Ovarian tissue cryopreservation is considered as an investigational approach. Only subsequent transplantation or IVM offers the advantages of preserving thousands of primordial follicles at one time and potentially restoring temporary endocrine function to cancer survivors and patients with POF.[92] This procedure of cryopreservation may be the only practical option for prepubertal girls with cancer.[87] Additionally, this option currently emerges to serve other specific groups of patients, such as women with hormone-sensitive cancers or women who require an immediate cancer treatment.[90] The disadvantage of this technique is multiple challenges involved, including: oocyte atresia from both ischemia at the time of biopsy and the freeze-thaw process,[108] altered hormonal profiles compared to normal ovaries,[108] surgical trauma of transplantation, short duration of ovarian function (the mean time reported was 4 to 5 years[8790]) and potential reintroduction of cancer cells.

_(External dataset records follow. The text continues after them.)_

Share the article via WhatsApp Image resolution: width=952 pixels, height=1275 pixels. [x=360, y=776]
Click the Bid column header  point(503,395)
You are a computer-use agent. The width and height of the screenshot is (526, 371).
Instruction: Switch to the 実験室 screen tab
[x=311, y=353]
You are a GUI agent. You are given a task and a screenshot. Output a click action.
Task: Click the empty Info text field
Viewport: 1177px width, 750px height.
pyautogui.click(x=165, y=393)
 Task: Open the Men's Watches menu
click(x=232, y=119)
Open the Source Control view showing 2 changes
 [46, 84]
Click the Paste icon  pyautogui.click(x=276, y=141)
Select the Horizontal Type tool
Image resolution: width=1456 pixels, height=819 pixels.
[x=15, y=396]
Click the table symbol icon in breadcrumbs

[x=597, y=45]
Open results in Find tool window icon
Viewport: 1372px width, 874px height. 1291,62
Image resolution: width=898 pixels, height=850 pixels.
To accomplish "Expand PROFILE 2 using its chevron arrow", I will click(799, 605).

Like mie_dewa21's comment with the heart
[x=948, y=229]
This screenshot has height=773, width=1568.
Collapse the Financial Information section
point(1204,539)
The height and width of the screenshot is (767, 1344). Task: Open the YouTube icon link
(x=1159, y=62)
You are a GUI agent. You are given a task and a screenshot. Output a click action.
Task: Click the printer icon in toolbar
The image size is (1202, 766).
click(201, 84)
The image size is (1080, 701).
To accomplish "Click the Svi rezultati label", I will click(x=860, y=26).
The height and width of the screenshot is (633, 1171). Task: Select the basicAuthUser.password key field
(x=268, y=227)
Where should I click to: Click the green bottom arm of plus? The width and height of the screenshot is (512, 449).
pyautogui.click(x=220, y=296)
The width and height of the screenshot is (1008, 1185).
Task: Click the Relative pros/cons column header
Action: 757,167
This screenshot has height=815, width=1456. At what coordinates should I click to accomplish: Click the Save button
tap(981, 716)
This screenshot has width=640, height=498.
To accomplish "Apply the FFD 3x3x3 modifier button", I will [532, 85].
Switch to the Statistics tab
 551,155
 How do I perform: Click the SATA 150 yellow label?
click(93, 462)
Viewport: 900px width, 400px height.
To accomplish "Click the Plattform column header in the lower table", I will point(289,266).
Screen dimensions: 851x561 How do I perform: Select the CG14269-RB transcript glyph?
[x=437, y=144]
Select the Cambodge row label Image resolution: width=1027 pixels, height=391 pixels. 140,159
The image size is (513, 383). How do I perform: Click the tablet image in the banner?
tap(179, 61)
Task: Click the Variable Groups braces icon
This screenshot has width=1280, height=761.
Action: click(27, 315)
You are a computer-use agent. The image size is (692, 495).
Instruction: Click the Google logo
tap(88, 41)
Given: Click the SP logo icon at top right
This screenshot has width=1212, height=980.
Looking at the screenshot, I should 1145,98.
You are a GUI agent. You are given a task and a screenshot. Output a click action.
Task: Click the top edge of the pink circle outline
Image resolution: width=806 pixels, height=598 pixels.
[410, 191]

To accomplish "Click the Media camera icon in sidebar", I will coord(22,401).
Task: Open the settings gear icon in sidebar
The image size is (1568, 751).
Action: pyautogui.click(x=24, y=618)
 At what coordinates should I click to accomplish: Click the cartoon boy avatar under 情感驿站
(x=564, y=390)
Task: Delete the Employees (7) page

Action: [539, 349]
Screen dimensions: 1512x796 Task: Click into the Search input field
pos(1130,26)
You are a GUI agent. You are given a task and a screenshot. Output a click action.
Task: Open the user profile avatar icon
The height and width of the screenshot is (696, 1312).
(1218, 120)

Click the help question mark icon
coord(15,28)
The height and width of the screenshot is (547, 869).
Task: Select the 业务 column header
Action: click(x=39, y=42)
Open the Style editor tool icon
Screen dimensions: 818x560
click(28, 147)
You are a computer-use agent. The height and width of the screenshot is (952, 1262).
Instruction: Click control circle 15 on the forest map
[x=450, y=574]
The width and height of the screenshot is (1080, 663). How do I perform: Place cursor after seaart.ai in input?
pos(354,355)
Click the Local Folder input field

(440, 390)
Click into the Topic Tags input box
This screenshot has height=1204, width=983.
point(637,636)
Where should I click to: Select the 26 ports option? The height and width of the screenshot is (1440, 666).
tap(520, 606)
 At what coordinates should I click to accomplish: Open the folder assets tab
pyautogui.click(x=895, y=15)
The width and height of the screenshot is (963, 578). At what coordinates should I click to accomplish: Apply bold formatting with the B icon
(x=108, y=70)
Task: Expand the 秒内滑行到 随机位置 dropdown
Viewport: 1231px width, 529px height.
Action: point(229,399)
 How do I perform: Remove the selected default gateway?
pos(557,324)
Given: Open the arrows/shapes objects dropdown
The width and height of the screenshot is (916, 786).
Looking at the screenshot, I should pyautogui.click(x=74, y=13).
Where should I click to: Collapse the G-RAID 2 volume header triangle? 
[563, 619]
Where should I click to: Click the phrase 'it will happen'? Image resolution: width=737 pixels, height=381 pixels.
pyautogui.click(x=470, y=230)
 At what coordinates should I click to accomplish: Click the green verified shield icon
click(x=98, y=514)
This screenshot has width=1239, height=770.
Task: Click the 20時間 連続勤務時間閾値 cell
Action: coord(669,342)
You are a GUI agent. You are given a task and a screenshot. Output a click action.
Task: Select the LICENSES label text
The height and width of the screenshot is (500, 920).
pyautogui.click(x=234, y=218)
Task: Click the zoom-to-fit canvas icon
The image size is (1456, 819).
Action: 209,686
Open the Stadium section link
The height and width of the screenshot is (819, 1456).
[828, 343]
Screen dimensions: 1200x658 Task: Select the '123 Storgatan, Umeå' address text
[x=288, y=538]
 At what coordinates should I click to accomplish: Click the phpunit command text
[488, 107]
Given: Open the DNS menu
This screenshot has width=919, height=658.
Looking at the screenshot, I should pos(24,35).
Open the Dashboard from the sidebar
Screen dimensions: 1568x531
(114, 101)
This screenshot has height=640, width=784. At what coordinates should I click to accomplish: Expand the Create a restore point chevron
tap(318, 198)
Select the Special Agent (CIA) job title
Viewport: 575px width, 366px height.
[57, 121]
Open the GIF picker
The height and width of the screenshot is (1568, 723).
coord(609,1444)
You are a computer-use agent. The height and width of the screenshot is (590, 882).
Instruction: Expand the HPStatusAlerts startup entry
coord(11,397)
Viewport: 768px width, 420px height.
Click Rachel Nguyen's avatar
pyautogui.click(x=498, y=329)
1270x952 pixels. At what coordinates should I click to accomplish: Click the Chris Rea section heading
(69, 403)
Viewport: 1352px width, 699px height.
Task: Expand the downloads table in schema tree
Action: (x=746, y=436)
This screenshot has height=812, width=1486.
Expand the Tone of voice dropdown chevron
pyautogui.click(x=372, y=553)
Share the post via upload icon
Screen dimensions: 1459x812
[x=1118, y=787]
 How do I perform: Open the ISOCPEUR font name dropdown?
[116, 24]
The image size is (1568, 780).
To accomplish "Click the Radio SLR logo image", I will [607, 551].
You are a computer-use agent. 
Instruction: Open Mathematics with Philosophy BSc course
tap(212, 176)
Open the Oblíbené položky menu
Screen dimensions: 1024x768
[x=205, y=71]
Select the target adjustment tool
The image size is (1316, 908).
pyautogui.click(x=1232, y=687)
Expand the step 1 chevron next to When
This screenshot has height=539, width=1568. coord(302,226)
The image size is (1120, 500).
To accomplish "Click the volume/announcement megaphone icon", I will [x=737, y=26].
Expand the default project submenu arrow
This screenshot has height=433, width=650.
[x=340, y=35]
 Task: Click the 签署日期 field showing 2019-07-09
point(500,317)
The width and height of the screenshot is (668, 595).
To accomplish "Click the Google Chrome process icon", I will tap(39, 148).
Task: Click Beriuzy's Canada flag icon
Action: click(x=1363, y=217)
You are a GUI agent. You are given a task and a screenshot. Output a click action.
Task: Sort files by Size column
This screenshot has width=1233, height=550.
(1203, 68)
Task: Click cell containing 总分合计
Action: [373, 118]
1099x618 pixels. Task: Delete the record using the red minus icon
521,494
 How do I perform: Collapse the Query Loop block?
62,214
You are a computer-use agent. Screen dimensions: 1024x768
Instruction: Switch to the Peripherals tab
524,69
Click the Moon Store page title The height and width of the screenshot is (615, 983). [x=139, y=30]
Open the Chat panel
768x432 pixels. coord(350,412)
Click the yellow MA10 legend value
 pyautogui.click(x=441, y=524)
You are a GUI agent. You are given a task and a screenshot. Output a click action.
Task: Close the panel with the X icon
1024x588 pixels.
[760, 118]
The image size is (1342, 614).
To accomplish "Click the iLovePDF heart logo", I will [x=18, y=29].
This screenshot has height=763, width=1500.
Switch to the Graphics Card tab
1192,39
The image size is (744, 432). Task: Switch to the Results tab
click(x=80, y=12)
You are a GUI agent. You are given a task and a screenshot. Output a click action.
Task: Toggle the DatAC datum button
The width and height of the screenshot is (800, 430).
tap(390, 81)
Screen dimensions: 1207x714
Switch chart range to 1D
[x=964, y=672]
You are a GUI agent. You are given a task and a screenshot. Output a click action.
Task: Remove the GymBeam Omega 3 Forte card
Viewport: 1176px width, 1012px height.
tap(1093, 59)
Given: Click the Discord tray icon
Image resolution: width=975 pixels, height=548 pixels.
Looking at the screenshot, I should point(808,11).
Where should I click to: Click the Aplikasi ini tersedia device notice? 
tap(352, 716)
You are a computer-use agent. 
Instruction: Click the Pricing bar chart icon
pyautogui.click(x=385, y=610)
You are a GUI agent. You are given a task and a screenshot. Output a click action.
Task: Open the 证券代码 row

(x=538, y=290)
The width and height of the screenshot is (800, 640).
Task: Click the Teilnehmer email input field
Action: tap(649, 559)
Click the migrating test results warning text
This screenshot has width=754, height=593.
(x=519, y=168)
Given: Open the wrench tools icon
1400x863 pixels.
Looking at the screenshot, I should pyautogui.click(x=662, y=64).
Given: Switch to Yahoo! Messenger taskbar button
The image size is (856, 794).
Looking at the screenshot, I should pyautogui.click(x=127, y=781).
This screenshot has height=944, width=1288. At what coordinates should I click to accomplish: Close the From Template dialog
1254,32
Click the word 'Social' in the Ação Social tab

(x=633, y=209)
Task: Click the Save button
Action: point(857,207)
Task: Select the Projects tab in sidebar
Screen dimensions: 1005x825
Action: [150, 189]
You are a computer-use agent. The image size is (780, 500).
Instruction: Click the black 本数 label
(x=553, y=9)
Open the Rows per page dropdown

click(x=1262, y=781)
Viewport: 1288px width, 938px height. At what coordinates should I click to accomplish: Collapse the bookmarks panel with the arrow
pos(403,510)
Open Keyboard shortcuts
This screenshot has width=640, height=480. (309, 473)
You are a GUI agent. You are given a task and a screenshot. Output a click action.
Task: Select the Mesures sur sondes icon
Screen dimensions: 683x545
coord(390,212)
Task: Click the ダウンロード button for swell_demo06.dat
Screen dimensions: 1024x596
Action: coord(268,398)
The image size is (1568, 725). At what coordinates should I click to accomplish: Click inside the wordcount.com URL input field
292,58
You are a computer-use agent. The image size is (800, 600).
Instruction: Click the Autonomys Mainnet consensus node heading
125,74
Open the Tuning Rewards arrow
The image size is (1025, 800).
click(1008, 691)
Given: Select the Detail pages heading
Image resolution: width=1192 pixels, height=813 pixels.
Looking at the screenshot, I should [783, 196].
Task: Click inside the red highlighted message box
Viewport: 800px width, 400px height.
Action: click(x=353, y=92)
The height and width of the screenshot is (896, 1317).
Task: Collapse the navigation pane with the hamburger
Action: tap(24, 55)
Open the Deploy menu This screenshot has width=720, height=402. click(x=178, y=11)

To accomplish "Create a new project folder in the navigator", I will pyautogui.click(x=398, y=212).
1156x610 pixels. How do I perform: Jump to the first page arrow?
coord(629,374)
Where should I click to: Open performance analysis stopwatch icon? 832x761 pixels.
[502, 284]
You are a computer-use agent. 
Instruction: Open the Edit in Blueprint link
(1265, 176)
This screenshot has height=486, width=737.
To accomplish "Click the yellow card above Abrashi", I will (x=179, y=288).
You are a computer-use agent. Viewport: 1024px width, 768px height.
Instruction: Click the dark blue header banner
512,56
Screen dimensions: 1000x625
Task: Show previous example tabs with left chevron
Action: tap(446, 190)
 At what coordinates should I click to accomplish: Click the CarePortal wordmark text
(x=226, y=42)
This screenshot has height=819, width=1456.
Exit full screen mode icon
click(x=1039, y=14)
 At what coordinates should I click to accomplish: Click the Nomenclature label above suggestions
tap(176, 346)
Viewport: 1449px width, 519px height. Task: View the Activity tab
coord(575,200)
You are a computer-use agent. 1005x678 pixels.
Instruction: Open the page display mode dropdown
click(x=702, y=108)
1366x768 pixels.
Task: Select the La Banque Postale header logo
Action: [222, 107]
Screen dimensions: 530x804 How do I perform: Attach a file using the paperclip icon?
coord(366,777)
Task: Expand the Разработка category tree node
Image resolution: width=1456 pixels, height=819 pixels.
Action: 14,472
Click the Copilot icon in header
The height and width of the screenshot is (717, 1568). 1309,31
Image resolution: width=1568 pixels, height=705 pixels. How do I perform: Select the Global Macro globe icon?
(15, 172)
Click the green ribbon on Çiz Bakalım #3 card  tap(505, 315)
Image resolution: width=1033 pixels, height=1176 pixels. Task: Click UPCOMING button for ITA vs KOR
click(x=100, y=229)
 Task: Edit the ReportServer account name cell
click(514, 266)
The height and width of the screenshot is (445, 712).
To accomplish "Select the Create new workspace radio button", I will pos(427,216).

NOVEL OPTIONS FOR HEALTHY WOMEN

Fertility cryopreservation is commonly applying for patients who had already developed cancer or aging women at risk of declining ovarian function, considered as an elective method to prevent deterioration of ovarian function. However, more and more women are recently choosing delayed child-bearing family pattern in the United State and some European countries,[8] who prefer to reserve their oocytes or embryos for nonmedical purposes, which is referred as “social freezing”.[119] Although social freezing is legitimate in these countries, it is still a debated issue for many medical, ethical, and social reasons, such as decreasing pregnancy and increasing obstetric complications, questionable long-term effects of cryopreservation, controversial offspring quality from cryopreserved gametes, and the changing of family patterns. Further studies on the new problems after social freezing are urgently needed.

CONCLUSIONS

Studies provided reassuring data on safety and efficacy of oocyte and embryo cryopreservations, and both embryo and oocyte vitrifications are excellent options for female patients to reserve reproductive fertility. Nonetheless, the risks of oocyte and embryo vitrifications are still retained, particularly from the unclear potential cytotoxic effects of ice crystals and the cryoprotectants, as well as whether oocytes and embryos are ready for long-term storage. With more cryopreservation applications, more problems will be raised, including its unresolved inherent medical risks and emerging social risks concerning the health and outcomes of freezing children and the changing of family patterns. In the future, large-scale studies should be executed to optimize the freeze-thaw protocol in order to reduce the clinical risks and social side-effects.